#### YOUR INSTRUCTIONS
Starting at the line containing "The width and height of the screenshot is (970, 560)." and ending after the line containing "click(x=946, y=540)", convert those lines into a JSON list of strings, one string per line and no blank lines. Omit the pictures from your answer.
━━━━━━━━━━━━━━━━━━━━━━━━━━━━━━
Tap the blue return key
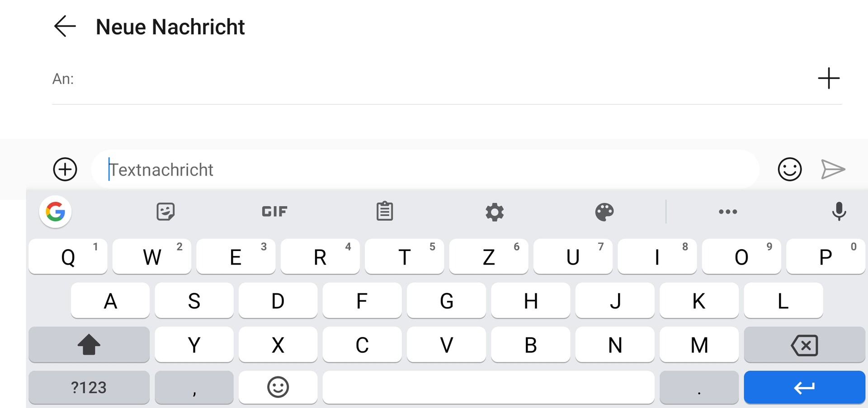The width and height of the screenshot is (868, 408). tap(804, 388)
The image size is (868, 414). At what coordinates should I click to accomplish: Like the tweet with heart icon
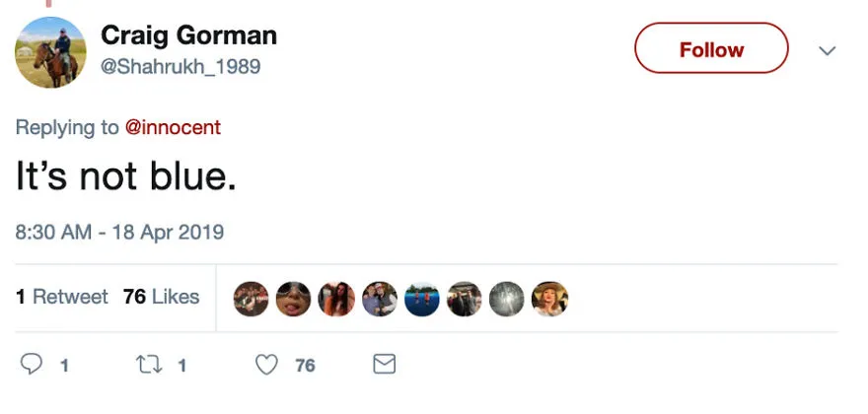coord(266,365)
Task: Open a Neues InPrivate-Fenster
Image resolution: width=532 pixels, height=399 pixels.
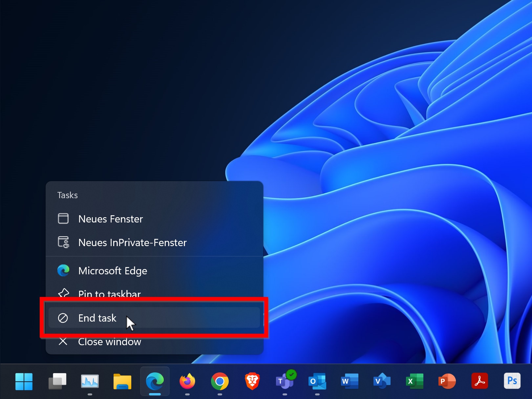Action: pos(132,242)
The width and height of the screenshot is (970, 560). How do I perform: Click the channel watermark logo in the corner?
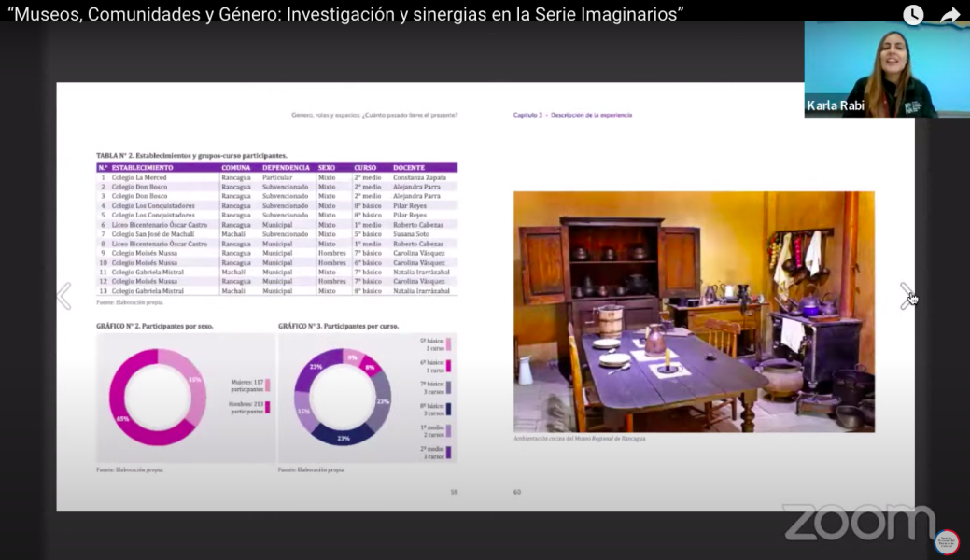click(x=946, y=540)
━━━━━━━━━━━━━━━━━━━━━━━━━━━━━━
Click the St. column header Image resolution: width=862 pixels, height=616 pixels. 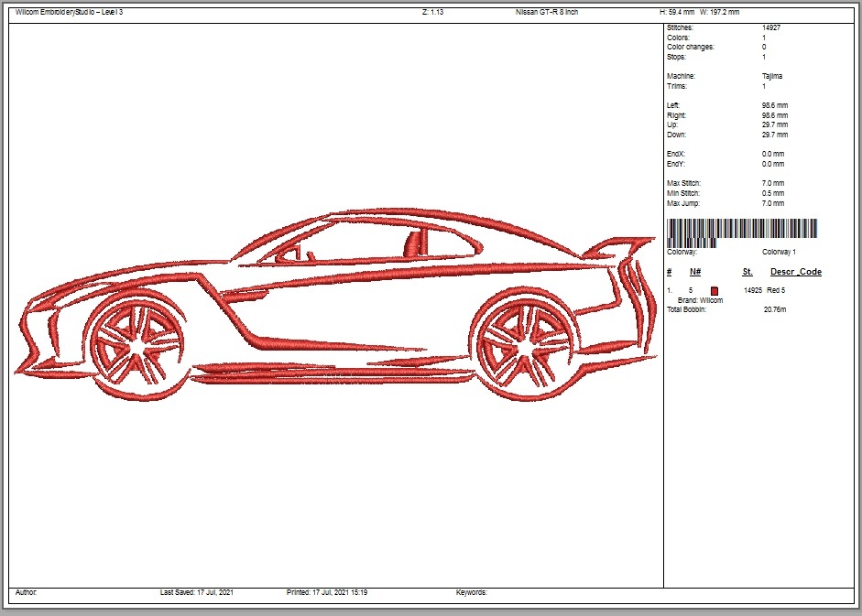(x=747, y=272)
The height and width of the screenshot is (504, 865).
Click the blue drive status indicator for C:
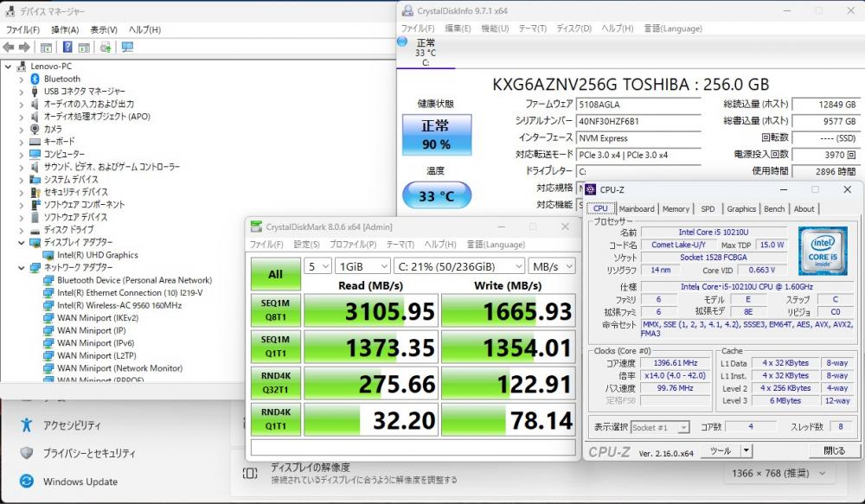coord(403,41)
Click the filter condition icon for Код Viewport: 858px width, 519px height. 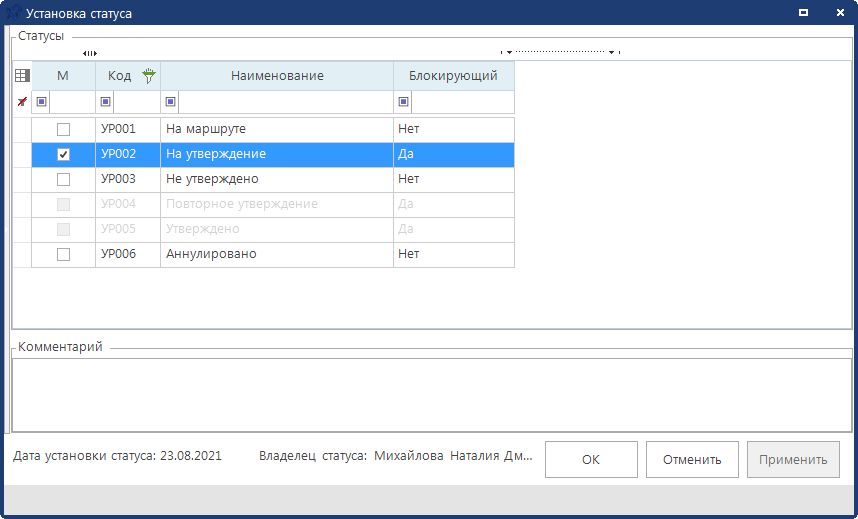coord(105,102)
━━━━━━━━━━━━━━━━━━━━━━━━━━━━━━
#### EXERCISE RESPONSE
[
  "The width and height of the screenshot is (970, 560). How do I perform: Click the channel watermark logo in the corner?",
  "click(x=946, y=540)"
]